In the past few decades an increasing trend has linked low educational attainment to increased suicide rates. A 2014 study published in World Psychiatry found that, amongst other causes, “a low level of education” was the strongest predictor of “making a suicide attempt”. A nationwide health monitory study in Norway found similar results, as did the Office for National Statistics, which reported that the suicide rate for university students in the UK is far lower than the rate for the rest of the population at the same age. This data is surprising: historically, increases in suicide rates were often attributed to modernity, specifically better education. This seems inherently logical since education dismantles many of the comforting myths we hold about the world.
So why does the opposite now appear to be true? Why is the mental health crisis of the twenty-first century disproportionately affecting the poorly educated?
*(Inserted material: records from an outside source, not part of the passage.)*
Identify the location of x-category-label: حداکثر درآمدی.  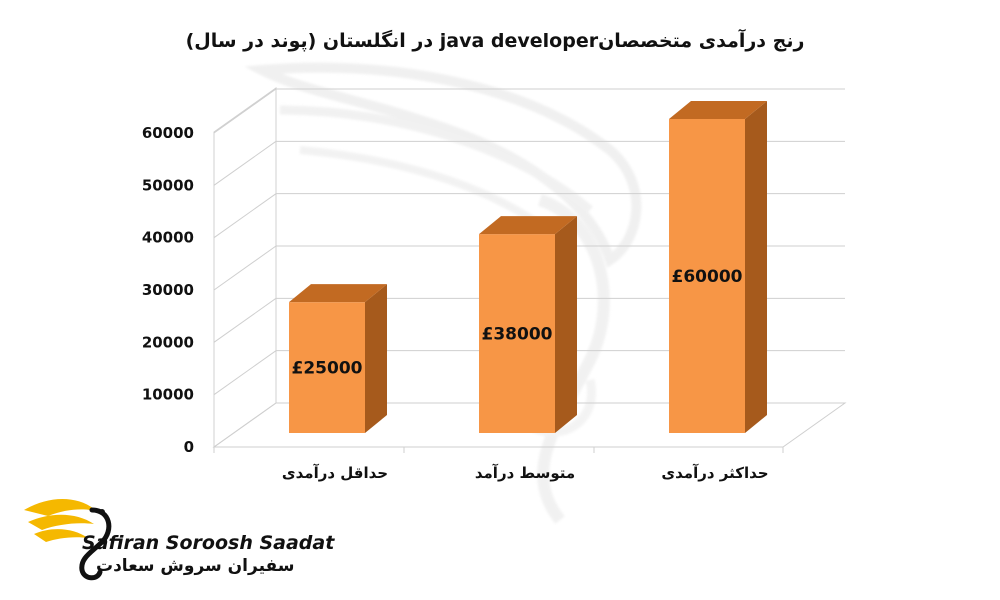
(714, 473).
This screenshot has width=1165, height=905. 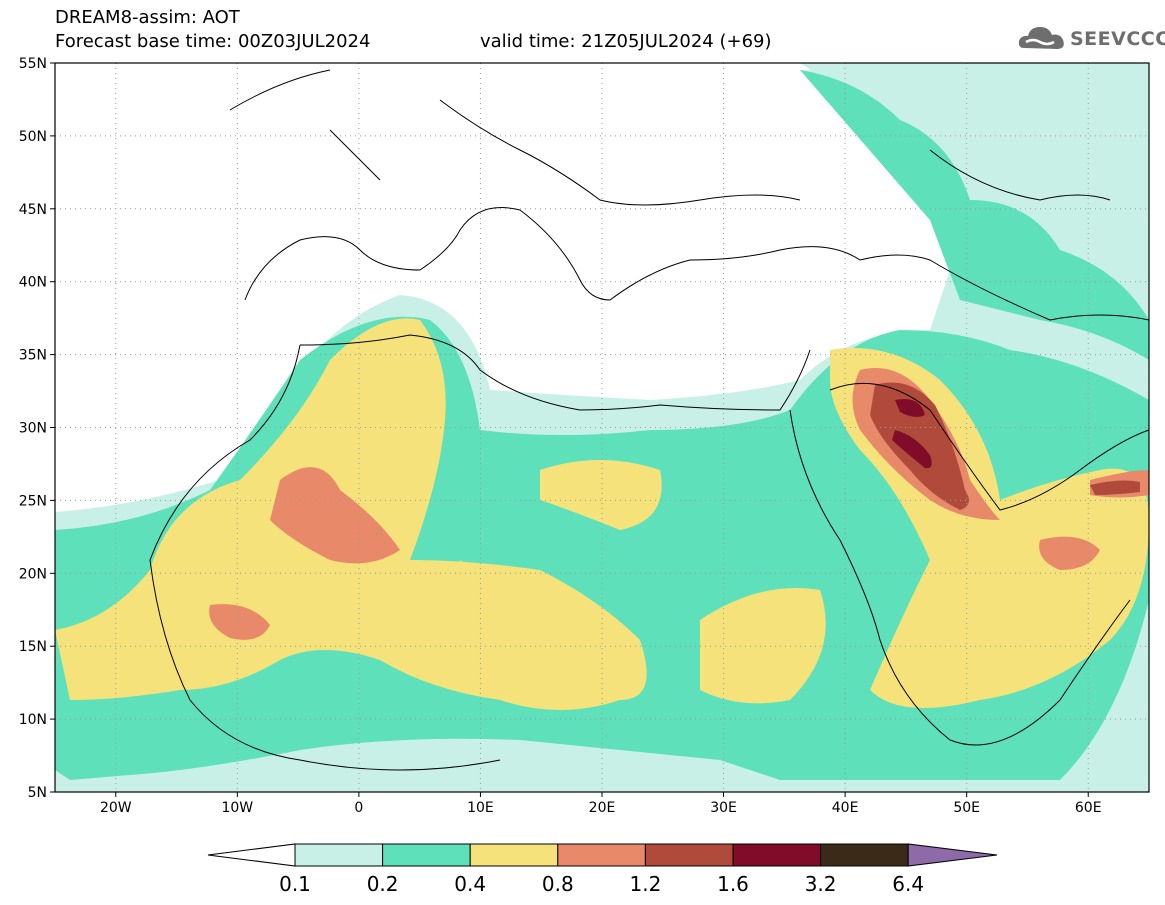 I want to click on lat-label: 45N, so click(x=33, y=210).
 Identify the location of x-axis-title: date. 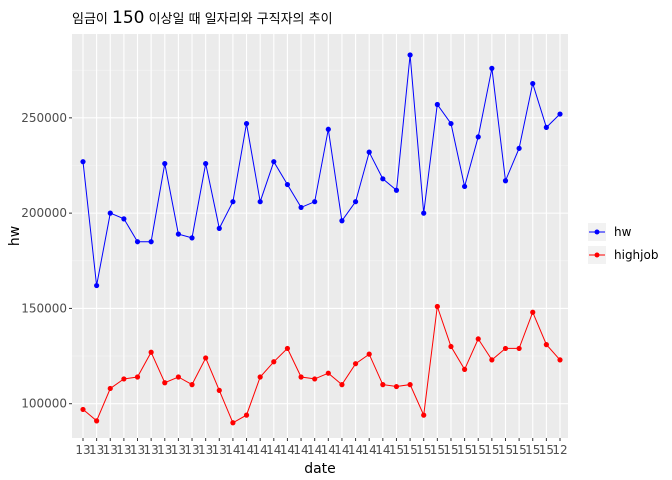
(320, 469).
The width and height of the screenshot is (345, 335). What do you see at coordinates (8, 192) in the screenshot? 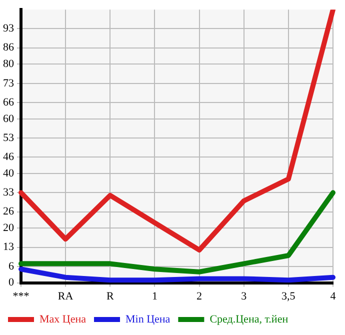
I see `y-tick-label: 33` at bounding box center [8, 192].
In Deaths of Despair and the Future of Capitalism (2017), economists Anne Case and Angus Deaton analyse the increasing deaths from suicides, drug overdoses, and alcoholic liver disease in the United States. For white men and women between 45-54, these ‘deaths of despair’ have increased threefold from 1990-2017, with those not possessing a degree most at risk.
They attribute some of this to globalisation, the indignity of insecure service-level jobs, and the “slowly unfolding loss of a way of life for the white, less educated working classes”. But they claim it goes further than this, suggesting that the social stigma meritocracy heaps onto the unsuccessful also shares the blame. In their words, “a four-year degree has become the key marker of social status as if there were a requirement for nongraduates to wear a circular scarlet badge bearing the letters BA crossed through by a diagonal red line”.
Politicians, journalists, academics and others have produced thousands of publications on how to allow those with merit to rise as far as their talents can take them. But it is now time to devote more energy to consider the fate of the less successful? After all, in a meritocratic society where one’s success is equated to their worth, we should not underestimate how devastating it must be to be judged as meritless.